Warmth soaks into my back, and Creed’s deep cadence is right at my ear when he tells me, “Then isn’t it time you start?” He guides his hands down my arms, wraps them around my wrists, and helps me pull the axe back above my head. “Lose control with me, Prudence.” Then he releases me and steps back.

I’m still for a moment, breathing heavily and glaring at that goddamn tree. And then, with a roar that claws its way up from a deep, wounded place within me, I throw the axe and watch as it flips through the air, hits the tree wrong, and bounces to the dirt below. My shoulders slump and I blow out a harsh breath. “That was anti-climactic.”

Creed lasts maybe three seconds before he bellows out a laugh.

I spin on my heels, ready to chew him a new one, but laughter is bubbling from me, too.

“It’s not as easy as it looks,” he says, walking by with a big smile. Picking up my axe for me, he adds, “I guess we’ll just need to spend all night out here practicing.”

I glance around the clearing we’re standing in, and then up at the starry sky. Creed came out here beforehand to get everything ready. It would be a shame to let his efforts go to waste by calling it a night too soon. And even though I told myself not to trust these guys, Asher is the only one who has set off my internal alarms.

Creed and Griffin are different. Maybe I don’t have to fight what I’m feeling all the time. I can see where things go here and keep my eyes peeled for red flags at the same time. All while balancing school, Greek life, and finding out the truth for my mom. I may be setting myself up for failure, but right now, with the way he’s been looking at me, I find myself wanting to give in.
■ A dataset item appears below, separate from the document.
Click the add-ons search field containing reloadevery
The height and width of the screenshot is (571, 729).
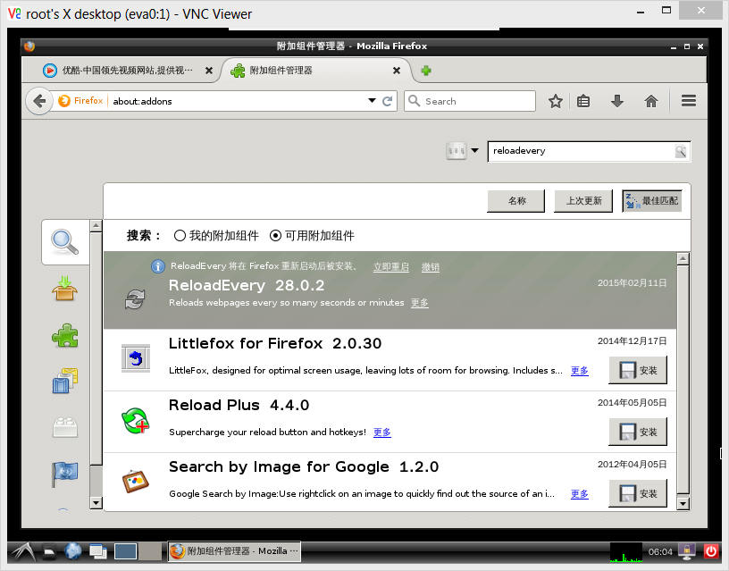tap(581, 151)
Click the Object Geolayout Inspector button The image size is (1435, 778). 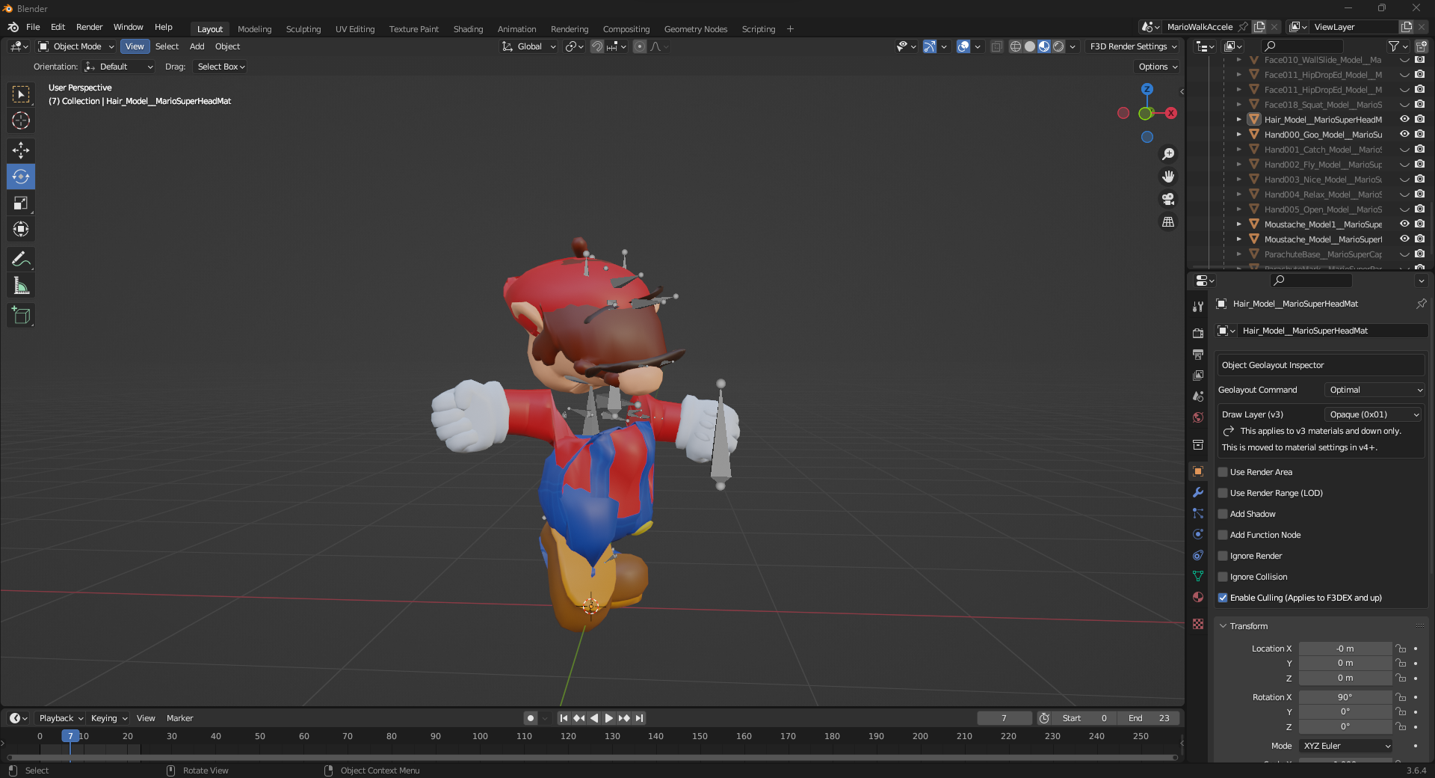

Shrugging one shoulder, I turn my attention back to his warm brown eyes and seductively messy black hair. “I don’t have anywhere else to be.”

“Good.” Closing the distance between us, he cups my cheek and tips my face up to meet his gaze. “Looks like you’re all mine then,” he breathes against my lips before sealing them to mine. After a disappointingly quick, yet lingering kiss, Creed back up and hands me my axe.

We spend the next hour sipping beers, throwing axes, and laughing. He’s not at all what I expected. That first day when we met, I thought for sure I had him pegged as the campus fuck boy. He exuded a careless, sex-fueled energy that I’m sure drenches more panties than an erotic novel.

But in reality?

He’s so much… more. He’s spent most of the night teaching me how to properly throw my axe rather than showing off and throwing his. When he speaks, his words are soft and unhurried, with the barest undertone of lust. His touches are simmering, but never pushing. And goddamn, his eyes are a molten river of golden chocolate that holds me hostage anytime his attention is solely on me.

I’ve never been on a date, but Creed has eviscerated every ideal I ever held onto about romance. I can’t imagine anyone ever surpassing him, ever outdoing this moment in time.

That thought is all at once terrifying and exhilarating. I didn’t come to college to date. I’m here with one goal: to make my mom proud. Yet I’m getting drawn into this guy with no hope of seeing my way out, and it’s only the first date. But like he asked me earlier, isn’t time I start living for me? Just a little, at least? Ultimately, that’s what propels me, what fans the flames he started over an hour ago.

“Creed,” I murmur, walking up behind him and putting my hand on his back to grab his attention.

He looks at me over his shoulder, an alluring half-smile curling up his pink lips. “Yeah, Ember?”